Home > Overseas Investment News > China Mobile may buy Brazil's Oi unit
China Mobile may buy Brazil's Oi unit
2017-09-25
Brief:China's largest phone company is in talks with Brazil's telecom regulator on buying the mobile phone division of Oi SA.
People walk in front of the headquarters of the Brazil's largest fixed-line telecoms group Oi in Rio de Janeiro, Brazil.
 
China's largest phone company is in talks with Brazil's telecom regulator on buying the mobile phone division of Oi SA.
 
A report by Exame magazine said China Mobile Ltd is keen to take over the telecom company, which is under bankruptcy protection.
 
China Mobile would not take up overdue fines the carrier owes under the deal it discussed with Agencia Nacional de Telecomunicacoes, or Anatel, Exame stated, without saying where it received the information.
 
Anatel confirmed it talked about an Oi acquisition with China Mobile and China Development Bank on Sept 11, according to the report.
 
A deal for Oi, which has about $19 billion in debts, would be the State-owned Chinese carrier's first overseas buyout and would come amid a crackdown by regulators on financing for outbound acquisitions.
 
Anatel is Oi's largest individual creditor, with $3.5 billion in fines accumulated during Oi's 20 years of operations.
 
The company, which is the sole phone-services provider in hundreds of Brazilian cities, has failed to present a firm recovery plan to the regulatory agency, which had set a deadline of Aug 23.
 
China Mobile opened an office in Sao Paulo this month, Exame reported, without saying where it got the information.
 
An email to Anatel seeking comment outside business hours was not immediately returned.
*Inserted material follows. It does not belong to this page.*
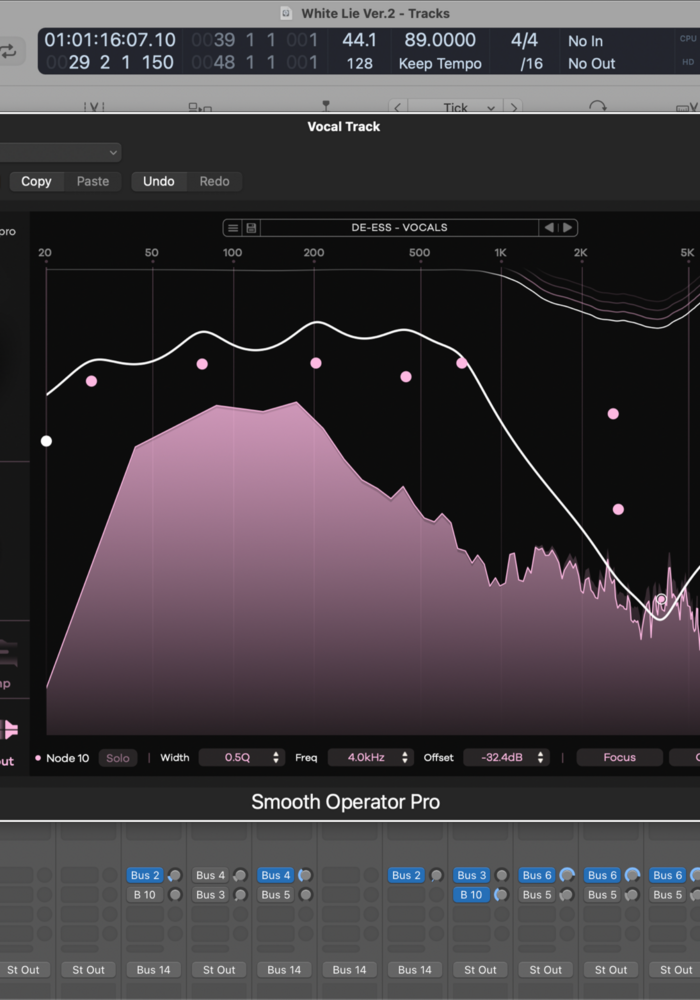Click the Copy button

36,181
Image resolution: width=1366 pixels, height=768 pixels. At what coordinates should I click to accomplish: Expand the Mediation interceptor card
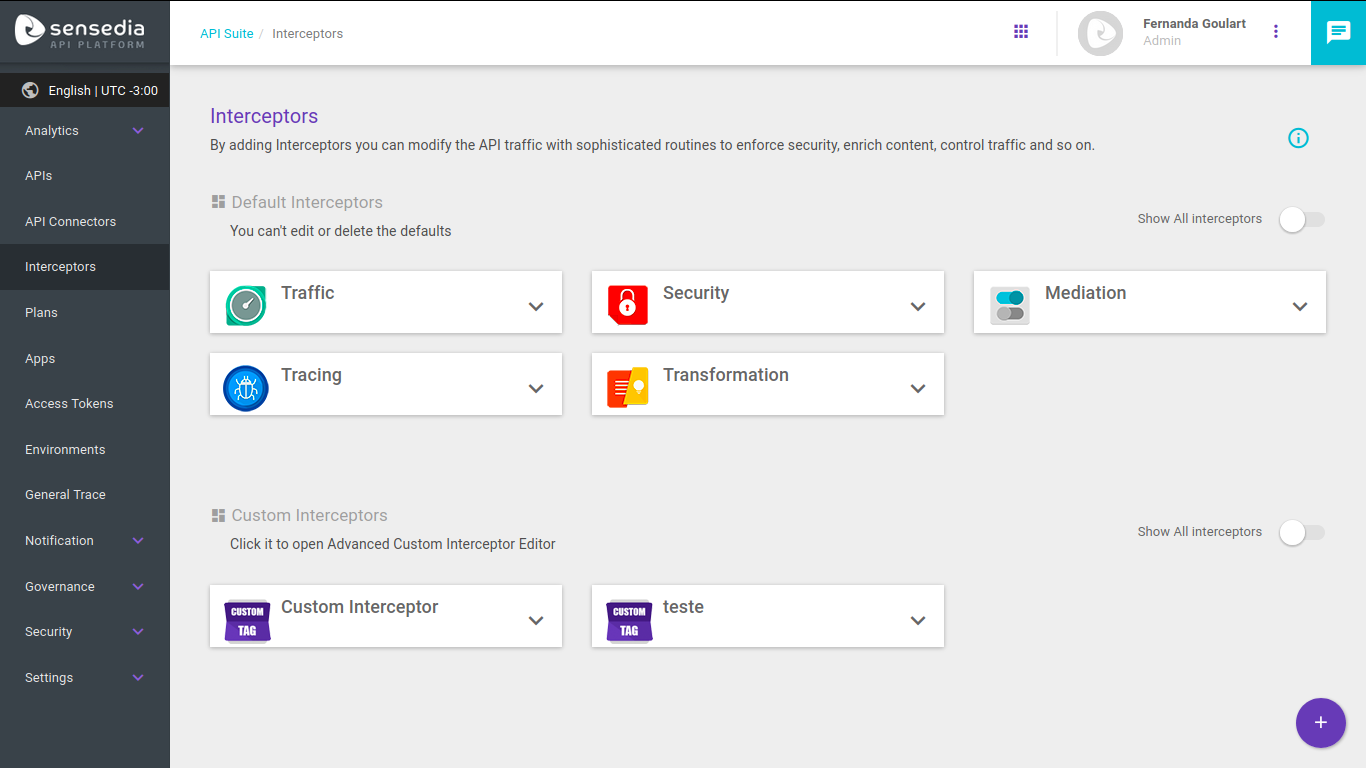[x=1300, y=307]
China Mobile did not immediately respond to a request for comment.
 
After months of delays marked by infighting among shareholders and bondholders, the Brazilian phone carrier is facing intensifying pressure to wrap up a process that has dragged on for more than a year.
 
The company lost almost six million clients in Brazil in the first year under bankruptcy protection, and CEO Marco Schroeder last month said the group needs a capital boost sooner rather than later.